Information for this feature story was obtained from the IHI Calls to Action series, Implementing the Quality Chasm Report.
 
You might not think our health care system needs to be reminded to center its efforts on the patient. But as the system has grown more complex and fragmented, and as providers feel more pressure to see more patients in less time, care has become centered not on the needs of patients, but around the needs of the system itself. (A 1984 study of physician-patient interactions showed that a physician will listen to a patient’s concerns for an average of 18 seconds before interrupting.[1]) Hence patient-centeredness is one of the "Aims for Improvement" in the Institute of Medicine’s 2001 report, Crossing the Quality Chasm: A New Health System for the 21st Century.
 
Care that is truly patient-centered considers patients’ cultural traditions, their personal preferences and values, their family situations, and their lifestyles. It makes the patient an integral part of the care team who collaborates with care providers in making clinical decisions. Patient-centered care puts responsibility for important aspects of self-care and monitoring in patients’ hands — along with the tools and support they need to carry out that responsibility.
 
Making care more patient-centered means adjusting nearly every aspect of practice, in every realm from the administrative to the clinical to the technological. To be effective partners in their own care, patients need better, sometimes non-traditional, access to information and to health care providers. Better information comes not only from access to one’s own patient record (the old notion that patients should not see their own medical records is counterproductive), but also from new forms of consultation with their care providers.
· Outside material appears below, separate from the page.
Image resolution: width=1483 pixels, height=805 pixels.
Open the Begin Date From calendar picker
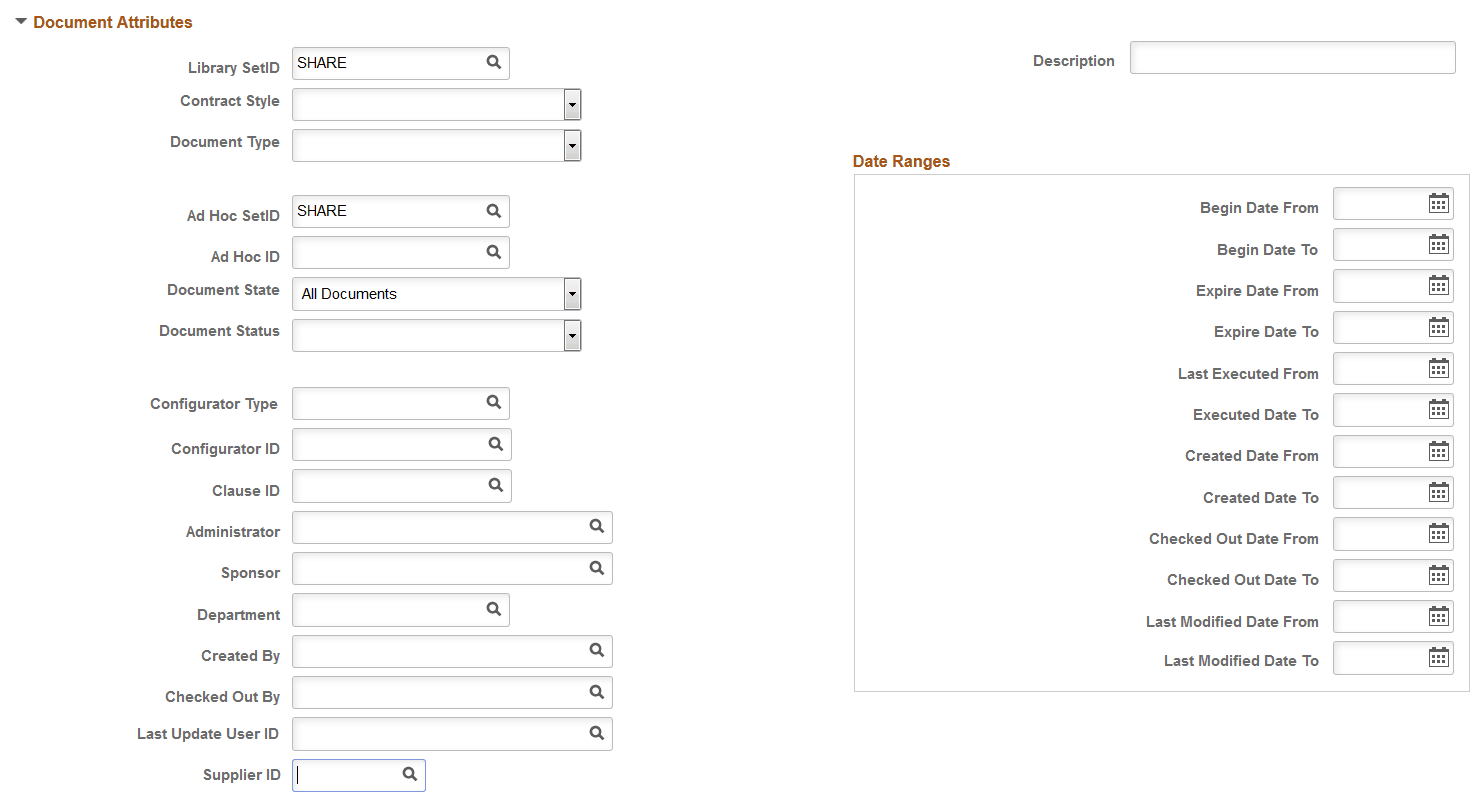tap(1438, 203)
With telephone and email consultations, providers and patients alike are finding a new freedom to communicate. Some health care organizations are beginning to offer patients the ability to manage information via the Internet, with access to secure websites that contain their medical records plus tools to chart and track personal health information, check on test results, request appointments, seek referrals, look for drug interactions, renew prescriptions, and send email to their care providers.
 
"We think the patient-centeredness of our current systems [is] far from what it should be," says Donald M. Berwick, MD, MPP, former President and Chief Executive Officer of the Institute for Healthcare Improvement and one of the Chasm report’s architects. He reminds health care professionals that "We are guests in our patients’ lives instead of hosts in our health care organizations."

 

 
References:

[1] Beckman HB, Frankel RM. The effect of physician behavior on the collection of data. Annals of Internal Medicine. 1984 Nov;101(5):692-696.